Assim, cair nas superficialidades maniqueístas das culpas e da razão é não perceber nada nem de História, nem de Ciência. Estes recentes acontecimentos possuem causas e efeitos, que perduram e irão reflectir-se em sucessivos debates e artigos de opinião. As causas estão para além da morte dos dois jovens e as declarações públicas ficam aquém de uma explicação profunda e produtora de soluções. O que ficou provado é que quem não tratar uma sociedade com humanismo, igualdade e justiça, nunca será uma sociedade livre e segura, nunca será uma sociedade que cumpra os ideais de uma democracia de direito e liberal, respeitadora da coesão social. A História farta-se de ensinar isto: sem humanismo social, sem respeito pelo estado de direito democrático, sem cumprimento dos direitos e liberdades fundamentais, sem uma cultura de tolerância, sobretudo religiosa,
Desigualdade gera injustiça, injustiça gera insegurança, insegurança gera violência, violência gera violência! Não se aprende nada com a História? Não se reduza esta questão a ilegítimos actos criminosos de imigrantes que, naturalmente, têm que ser travados e punidos. Repito: todos os agentes de actos criminosos devem ser detidos, presos, julgados e, se culpados, punidos. Que não restem dúvidas. Mas por outro lado, que não haja dúvidas também de que todas as pessoas devem ser tratadas humanamente. E deve ser objectivo das políticas públicas dar aos cidadãos as mesmas condições de oportunidade. Não se trata de desejar uma sociedade igualitária e todos padecerem do mesmo tratamento. Mas esse tratamento deve ter sempre valores jurídicos e democráticos subjacentes. E acima de tudo, valores liberais.

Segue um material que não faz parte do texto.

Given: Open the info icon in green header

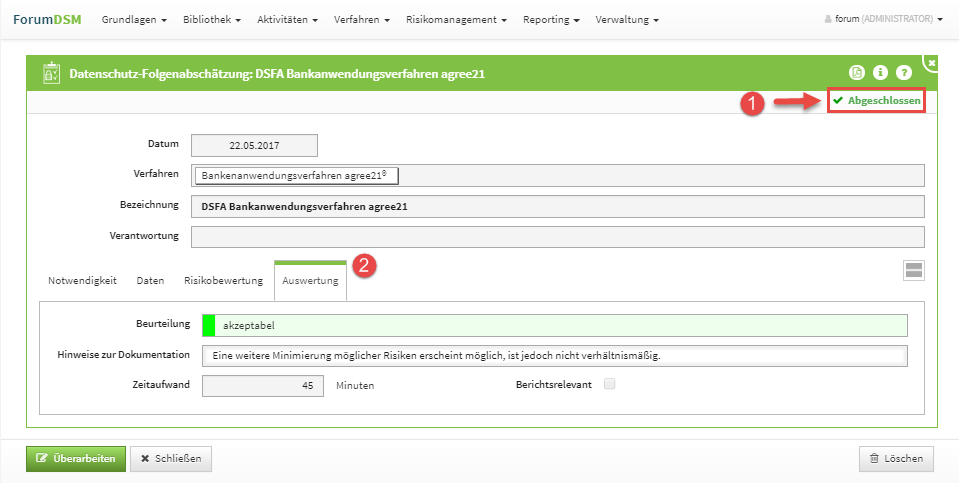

Estes imigrantes de que se fala, são franceses e europeus, e se isso não chega, são seres humanos (nascidos na Europa)! Se é insuficiente, admitamos que o melhor caminho é o regresso ao mundo das cavernas. Cada um fica na sua gruta, de preferência por nacionalidade, raça e religião, faça-se das distâncias territórios de alianças e de guerra e, caso Portugal se afunde numa grave crise económica e financeira, não se pregue aos espanhóis que façam muros de pedra ao longo de toda a fronteira. Se estamos no fim da História, voltemos ao princípio, não?!